Política de educação especial de Bolsonaro tem por trás ‘disputa de recursos por escolas’

Crítica às classes especializadas é da psicóloga Isabel Rodrigues. Movimentos de pessoas com deficiência se articulam pela revogação de decreto

Escolas devem “proporcionar a aprendizagem das crianças com deficiência com as crianças sem deficiência no mesmo espaço”, afirma Isabel. Foto: Dênio Simões/Ag. Brasília

Para a psicóloga, pedagoga e doutoranda em Educação pela Universidade de São Paulo (USP), Isabel Rodrigues, a nova Política Nacional de Educação Especial (PNEE), apresentada pelo governo Jair Bolsonaro para estudantes com deficiência, tem por trás “uma disputa por recursos” entre “instituições segregadoras que são nomeadas como escolas especiais”. Publicada em decreto (nº 10.502) no final de setembro, a medida é vista como uma ameaça à educação inclusiva, prevista em lei desde 2009.

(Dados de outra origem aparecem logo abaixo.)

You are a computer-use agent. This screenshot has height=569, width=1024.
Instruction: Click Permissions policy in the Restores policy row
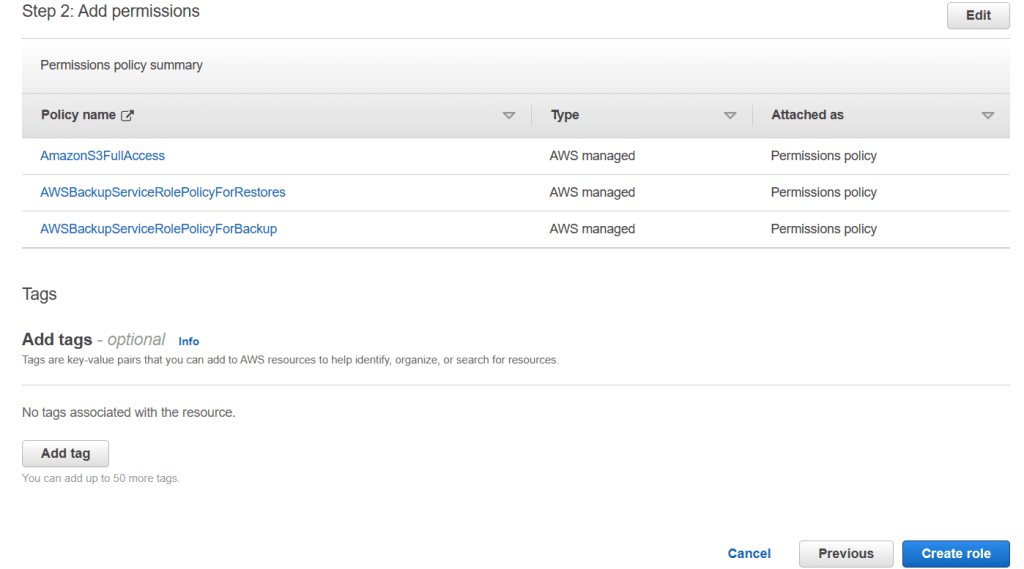point(823,192)
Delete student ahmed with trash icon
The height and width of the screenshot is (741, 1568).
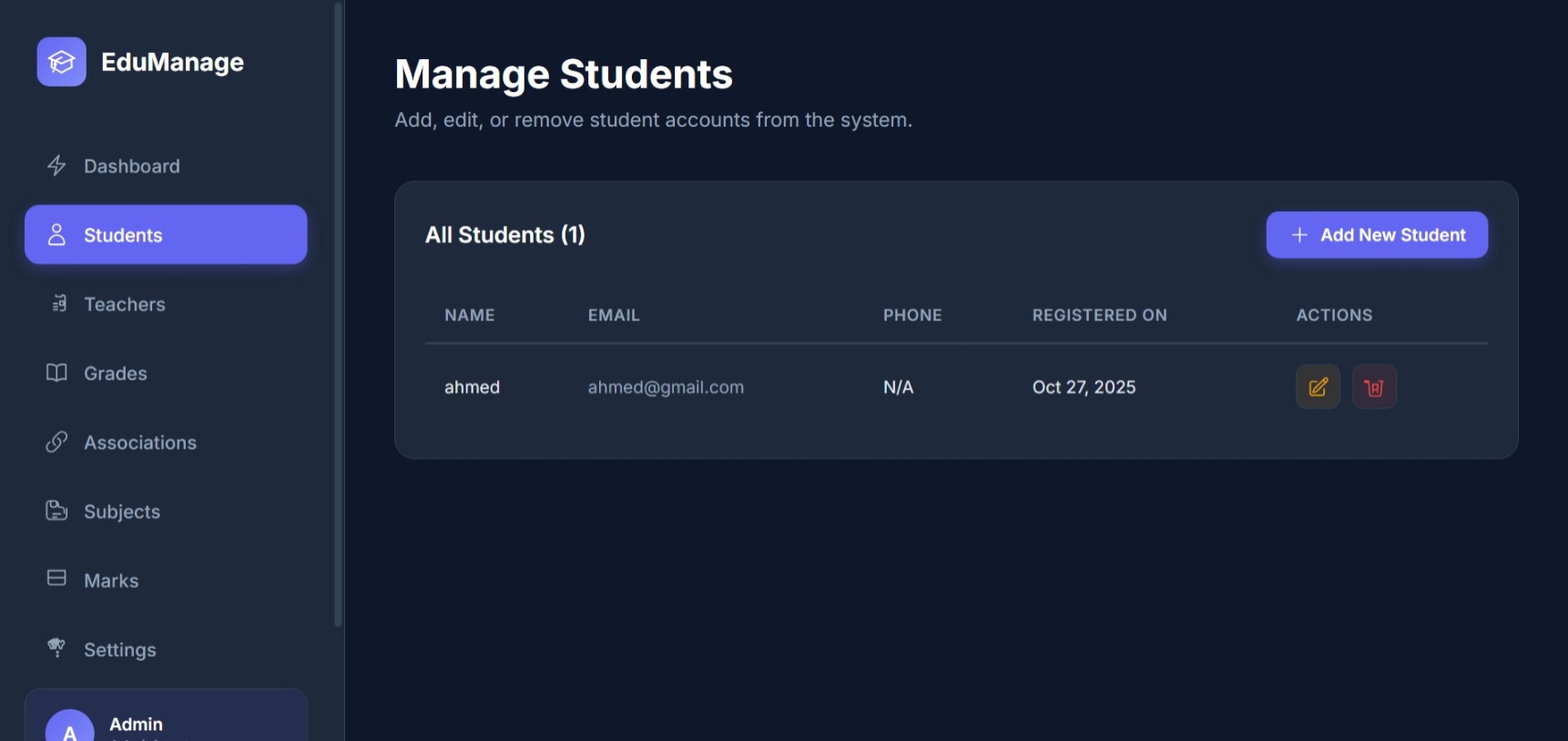[x=1374, y=387]
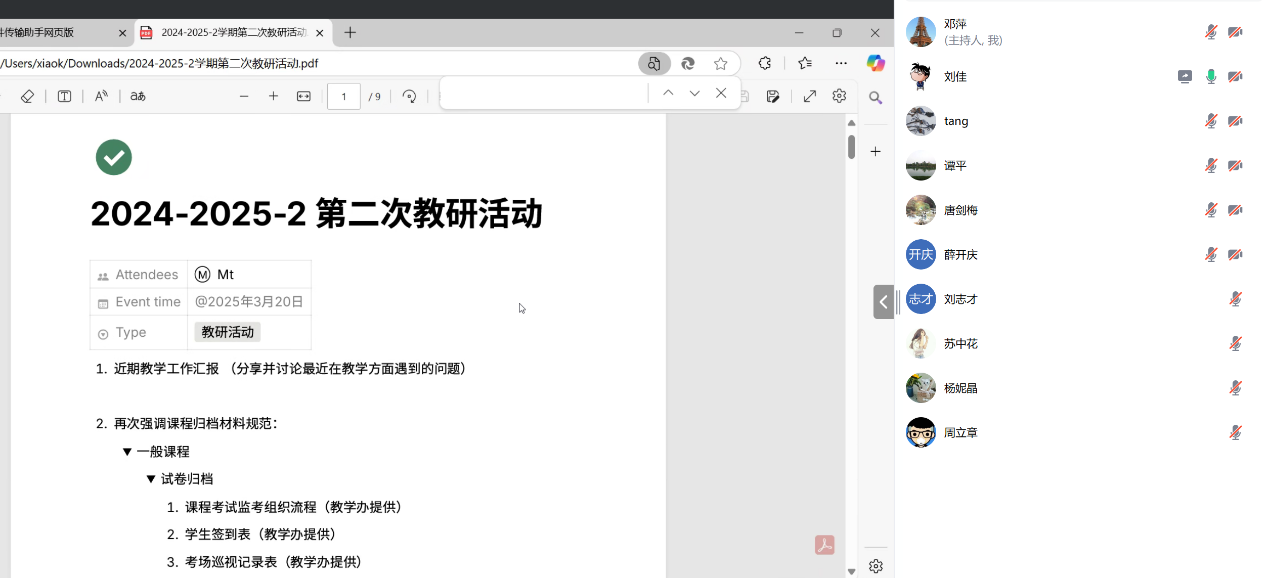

Em entrevista a Glauco Faria, do Jornal Brasil Atual, Isabel, que é também assessora do Instituto Vladimir Herzog (IVH), destaca que a nova política extingue a ideia de educação inclusiva ao propor que classes especializadas conduzam a aprendizagem de estudantes com deficiência. O que, na prática, são espaços institucionais à parte da escola regular, onde essas pessoas não vão ter seus direitos garantidos.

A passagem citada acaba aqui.